## Tarefa proposta 1
Resuma em duas frases o texto sobre a liberdade do ator.
## Tarefa proposta 2
Redigite, por favor, sem nenhuma alteração, todas as linhas da lista de dados que vem depois do texto, deixando as imagens de fora.

A atriz Julia Varley, do Odin Teatret, por exemplo, considera que o ator ganha
“uma imensa liberdade” quando o diretor “assume a responsabilidade do resultado
diante dos espectadores”, pois assim “posso me recolher no trabalho sem me
preocupar com o resultado final [...] Não preciso me ver e me julgar com o olhar
de quem está do lado de fora” (Barba, 2014, p.122). Em seu discurso, não apenas o
olhar de fora é colocado como responsabilidade exclusiva do diretor, como ainda
a liberdade do ator é colocada como inversamente proporcional à
responsabilidade. Quanto menos responsabilidade o ator possui em relação “ao
resultado diante dos espectadores”, mais liberdade para “me recolher no trabalho
sem me preocupar com o resultado final”. Gostaria de tentar construir aqui um
outro modo de pensar o lugar e a função do ator, no que diz respeito ao modo
como trabalha em função da e em relação à função da encenação.

## Lista de dados
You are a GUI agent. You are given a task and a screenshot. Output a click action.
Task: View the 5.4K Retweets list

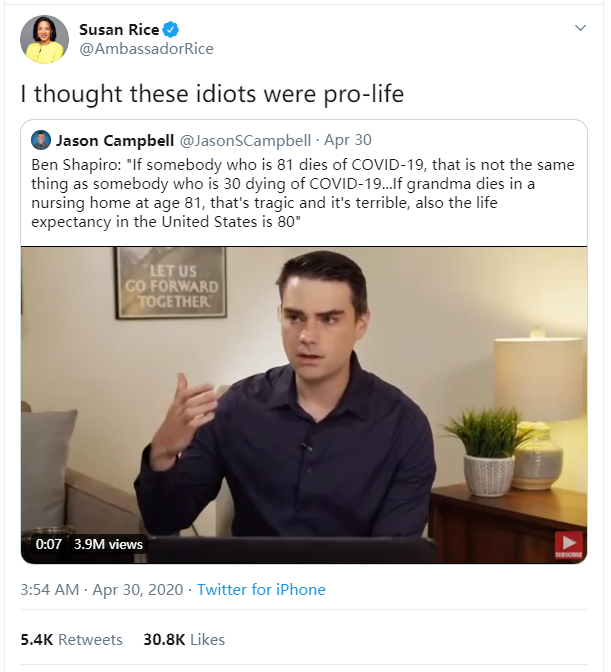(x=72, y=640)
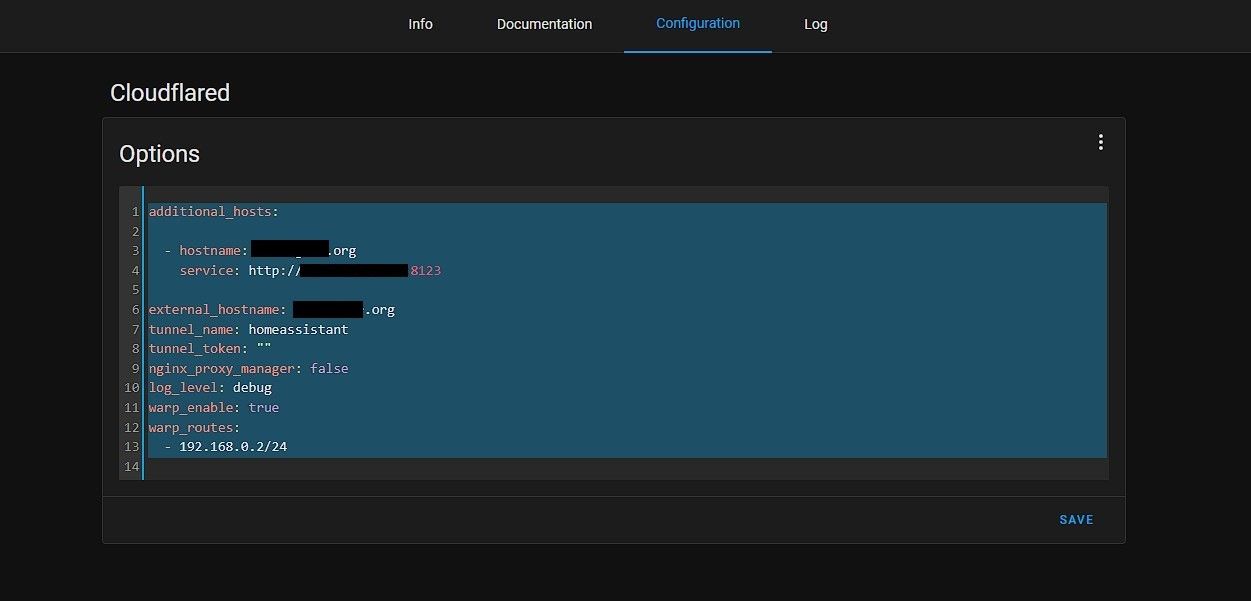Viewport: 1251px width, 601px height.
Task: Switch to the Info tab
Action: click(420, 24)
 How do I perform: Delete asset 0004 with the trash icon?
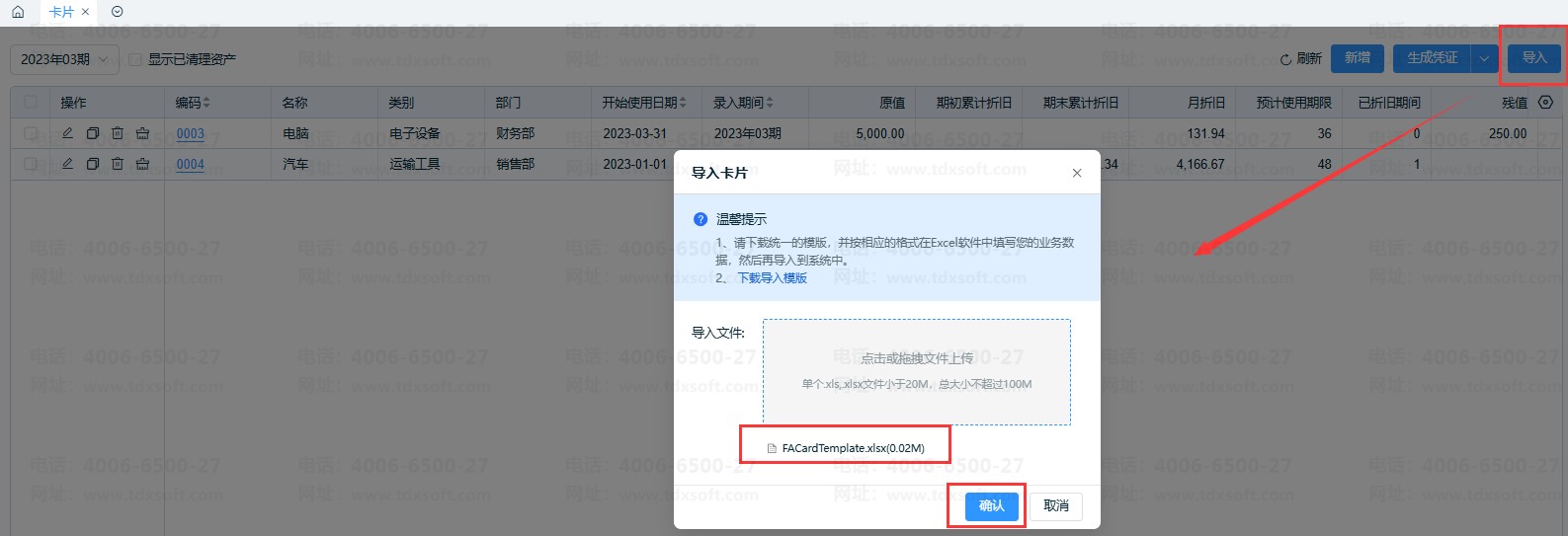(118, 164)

## Resultado 1
A atriz Julia Varley, do Odin Teatret, considera que o ator ganha uma imensa liberdade quando o diretor assume a responsabilidade do resultado diante dos espectadores, pois assim pode se recolher no trabalho sem se preocupar com o resultado final. Nesse discurso, o olhar de fora fica como responsabilidade exclusiva do diretor e a liberdade do ator aparece como inversamente proporcional à responsabilidade, e o texto propõe construir outro modo de pensar o lugar e a função do ator.

## Resultado 2
You are a GUI agent. You are given a task and a screenshot. Output a click action.
Task: View the 5.4K Retweets list

(x=72, y=640)
Viewport: 1251px width, 601px height.
Task: Switch to the Info tab
Action: click(420, 24)
 How do I perform: Delete asset 0004 with the trash icon?
(118, 164)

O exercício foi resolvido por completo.